First, the positives -
I’m grateful for Jules Campanelli dealing with my chaotic training/racing brain and helping me realize this was the project that was gonna fire me up and sustain over the long run (no pun intended).
I continue to love the Appalachian Trail (especially the Maine AT). Besides the lore and the rugged beauty, it never fails to throw me into the figurative belly of the beast of physicality, psychological duress, etc and always gives me just enough that I can handle to come out the other side with enduring lessons learned and a more coherent life philosophy. It’s hard for me to plan the future, but I’d love for most summers to revolve around this place.
I’m proud of finishing. With these long trail unsupported efforts, you are in the business of staving off disaster. It’s weirdly thrilling, every single decision matters. I spent many hours yesterday actively coaching myself down technical descents, for example. Early in the run, as corny as it sounds, I also took a few minutes asking the trail for permission to pass through relatively safely and expressing my appreciation for everything it’s taught and given me over the last decade.
Second, what I have to work on -
I was frankly very far off my goal of a sub 24 hour finish, and this unsupported FKT is really only a technicality - I ran about 16 minutes faster in 2020 but had to change the designation to self supported because a passing thru hiker helped me reset a few dislocated fingers suffered from a fall early in that run.

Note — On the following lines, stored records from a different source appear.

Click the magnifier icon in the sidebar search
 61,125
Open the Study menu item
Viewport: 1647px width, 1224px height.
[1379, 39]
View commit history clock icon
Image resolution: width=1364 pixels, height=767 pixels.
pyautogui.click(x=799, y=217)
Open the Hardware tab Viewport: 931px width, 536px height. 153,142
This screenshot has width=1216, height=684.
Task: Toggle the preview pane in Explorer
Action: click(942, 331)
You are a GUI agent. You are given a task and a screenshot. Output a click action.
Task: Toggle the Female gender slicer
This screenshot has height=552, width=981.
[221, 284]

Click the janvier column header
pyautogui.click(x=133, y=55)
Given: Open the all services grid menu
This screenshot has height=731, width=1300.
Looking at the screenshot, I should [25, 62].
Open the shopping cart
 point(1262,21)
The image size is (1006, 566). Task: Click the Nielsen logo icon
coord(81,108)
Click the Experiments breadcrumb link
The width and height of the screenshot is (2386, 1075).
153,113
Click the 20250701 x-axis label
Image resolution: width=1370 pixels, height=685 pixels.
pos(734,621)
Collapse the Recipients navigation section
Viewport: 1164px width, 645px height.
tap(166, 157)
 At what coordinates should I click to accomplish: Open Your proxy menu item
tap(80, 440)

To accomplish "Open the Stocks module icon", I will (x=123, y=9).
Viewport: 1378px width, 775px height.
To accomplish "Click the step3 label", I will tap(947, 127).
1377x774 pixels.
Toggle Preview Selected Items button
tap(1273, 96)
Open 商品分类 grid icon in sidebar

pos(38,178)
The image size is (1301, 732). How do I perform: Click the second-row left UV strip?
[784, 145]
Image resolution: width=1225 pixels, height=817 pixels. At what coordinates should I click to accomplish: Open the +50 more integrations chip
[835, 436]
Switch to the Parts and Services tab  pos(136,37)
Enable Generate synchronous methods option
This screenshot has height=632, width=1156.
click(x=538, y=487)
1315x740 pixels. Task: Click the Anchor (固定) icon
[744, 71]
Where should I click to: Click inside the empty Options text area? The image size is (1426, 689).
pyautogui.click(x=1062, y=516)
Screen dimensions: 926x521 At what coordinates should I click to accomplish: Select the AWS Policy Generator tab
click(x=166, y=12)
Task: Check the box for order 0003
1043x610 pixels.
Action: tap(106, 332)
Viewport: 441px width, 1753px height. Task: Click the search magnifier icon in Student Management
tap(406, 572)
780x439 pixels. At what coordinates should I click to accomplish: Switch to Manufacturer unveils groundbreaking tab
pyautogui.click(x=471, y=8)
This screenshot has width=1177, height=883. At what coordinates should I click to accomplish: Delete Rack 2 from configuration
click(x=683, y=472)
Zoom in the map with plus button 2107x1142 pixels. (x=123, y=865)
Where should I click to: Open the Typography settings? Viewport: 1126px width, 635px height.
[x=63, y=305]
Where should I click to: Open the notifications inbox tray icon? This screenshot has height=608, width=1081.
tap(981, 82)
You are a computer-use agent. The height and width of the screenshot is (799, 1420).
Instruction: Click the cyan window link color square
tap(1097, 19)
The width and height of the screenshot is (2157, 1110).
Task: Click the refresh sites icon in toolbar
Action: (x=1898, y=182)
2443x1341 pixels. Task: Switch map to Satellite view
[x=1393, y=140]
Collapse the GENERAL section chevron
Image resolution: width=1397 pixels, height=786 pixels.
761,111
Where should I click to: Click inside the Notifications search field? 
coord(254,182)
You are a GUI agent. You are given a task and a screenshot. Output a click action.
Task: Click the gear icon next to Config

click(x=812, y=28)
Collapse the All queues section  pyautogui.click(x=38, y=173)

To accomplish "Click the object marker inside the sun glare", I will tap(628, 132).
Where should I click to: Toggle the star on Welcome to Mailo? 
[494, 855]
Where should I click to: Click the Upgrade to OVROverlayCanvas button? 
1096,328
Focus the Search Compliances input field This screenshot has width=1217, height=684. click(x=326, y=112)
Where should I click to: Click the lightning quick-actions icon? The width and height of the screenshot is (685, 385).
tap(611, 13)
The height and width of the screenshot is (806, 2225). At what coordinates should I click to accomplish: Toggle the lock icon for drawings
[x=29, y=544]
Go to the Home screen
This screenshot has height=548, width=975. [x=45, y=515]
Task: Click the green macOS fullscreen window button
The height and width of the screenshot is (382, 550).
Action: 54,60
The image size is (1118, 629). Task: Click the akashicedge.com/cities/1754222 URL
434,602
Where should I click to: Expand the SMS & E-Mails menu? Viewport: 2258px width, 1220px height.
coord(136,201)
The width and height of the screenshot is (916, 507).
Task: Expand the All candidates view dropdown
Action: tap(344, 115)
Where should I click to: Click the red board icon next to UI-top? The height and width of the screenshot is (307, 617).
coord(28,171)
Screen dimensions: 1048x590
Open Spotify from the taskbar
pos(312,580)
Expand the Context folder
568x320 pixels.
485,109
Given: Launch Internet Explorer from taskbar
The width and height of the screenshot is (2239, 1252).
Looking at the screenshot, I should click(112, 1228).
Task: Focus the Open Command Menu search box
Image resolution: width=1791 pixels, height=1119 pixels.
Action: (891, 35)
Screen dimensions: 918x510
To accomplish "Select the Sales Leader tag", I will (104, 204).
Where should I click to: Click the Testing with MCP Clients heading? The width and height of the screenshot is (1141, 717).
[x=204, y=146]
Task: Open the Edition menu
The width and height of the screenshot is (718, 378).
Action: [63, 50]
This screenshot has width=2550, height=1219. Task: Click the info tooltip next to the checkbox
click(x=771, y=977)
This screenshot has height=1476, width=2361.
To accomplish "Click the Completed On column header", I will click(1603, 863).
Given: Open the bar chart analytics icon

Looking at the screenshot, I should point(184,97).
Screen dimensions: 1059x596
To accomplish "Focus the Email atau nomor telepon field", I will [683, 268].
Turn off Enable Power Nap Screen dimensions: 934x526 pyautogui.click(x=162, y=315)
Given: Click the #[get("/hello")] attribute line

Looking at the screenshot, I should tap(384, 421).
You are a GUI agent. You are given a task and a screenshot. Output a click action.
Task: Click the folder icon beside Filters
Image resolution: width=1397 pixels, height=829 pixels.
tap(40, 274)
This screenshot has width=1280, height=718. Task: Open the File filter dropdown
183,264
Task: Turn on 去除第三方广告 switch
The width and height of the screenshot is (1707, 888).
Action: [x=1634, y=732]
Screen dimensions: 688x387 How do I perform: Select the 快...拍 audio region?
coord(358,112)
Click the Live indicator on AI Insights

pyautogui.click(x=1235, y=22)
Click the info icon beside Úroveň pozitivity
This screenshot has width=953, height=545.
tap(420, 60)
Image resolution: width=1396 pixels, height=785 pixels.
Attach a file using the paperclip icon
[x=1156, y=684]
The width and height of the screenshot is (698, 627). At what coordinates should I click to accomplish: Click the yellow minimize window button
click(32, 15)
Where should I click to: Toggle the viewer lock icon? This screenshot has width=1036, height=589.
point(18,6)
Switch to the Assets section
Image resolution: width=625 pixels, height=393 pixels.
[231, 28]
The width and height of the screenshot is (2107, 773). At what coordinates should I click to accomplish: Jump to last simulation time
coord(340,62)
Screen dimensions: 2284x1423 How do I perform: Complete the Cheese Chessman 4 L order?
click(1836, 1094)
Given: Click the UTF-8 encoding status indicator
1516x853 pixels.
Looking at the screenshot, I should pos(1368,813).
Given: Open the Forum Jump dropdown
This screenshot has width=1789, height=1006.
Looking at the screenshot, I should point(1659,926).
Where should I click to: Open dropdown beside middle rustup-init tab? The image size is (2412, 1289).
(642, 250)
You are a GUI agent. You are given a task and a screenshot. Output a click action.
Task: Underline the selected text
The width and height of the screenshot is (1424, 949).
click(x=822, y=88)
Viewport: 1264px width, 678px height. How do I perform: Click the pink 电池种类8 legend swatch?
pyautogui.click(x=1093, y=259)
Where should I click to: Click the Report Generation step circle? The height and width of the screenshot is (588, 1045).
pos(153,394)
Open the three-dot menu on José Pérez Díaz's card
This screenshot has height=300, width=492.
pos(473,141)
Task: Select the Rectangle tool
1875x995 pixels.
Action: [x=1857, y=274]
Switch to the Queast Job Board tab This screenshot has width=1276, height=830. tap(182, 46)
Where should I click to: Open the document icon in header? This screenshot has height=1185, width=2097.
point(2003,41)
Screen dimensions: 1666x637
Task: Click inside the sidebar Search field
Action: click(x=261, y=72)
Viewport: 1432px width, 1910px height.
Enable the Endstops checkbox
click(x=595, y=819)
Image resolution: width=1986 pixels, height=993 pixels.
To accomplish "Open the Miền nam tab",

5 miles into the run, I made my first major mistake - I mixed Maurten into both my bottles and clogged both filters. I figured I was screwed and spent the next 30 miles planning my exit from the trail and going for it again next week. Out of laziness because I figured extraction was harder (Im truly not a stubborn finish at all costs person), I kept going and drank unfiltered water the rest of way.
Coincidentally, more gear failures and logistical mishaps followed and I spent an inordinate amount of down time at various lean-tos along the way troubleshooting.
Legs felt bulletproof the whole way, in large part (I think) to doing 1x / week strength training for the two months leading up to this effort with Jimmy Picard (shout out Redefine Physio). My limiting factors in this attempt were not physical, thanks to him (and all the awesome training partners in SLC).
Third, the possible near future -
I plan to come back again next year in the same style with the same goal of running under 24 hours. Do I think a better athlete could do it no problem? Of course. But I think it’s a great goal for me personally. If I can convince Jules, I’d like to come out earlier (like 4-6 weeks in advance) to get as many miles in on the course as possible.
ps - some more people to thank who have invigorated my excitement in this route and been so generous in knowledge sharing: Xander Keiter, Joffrey Peters, the list goes on.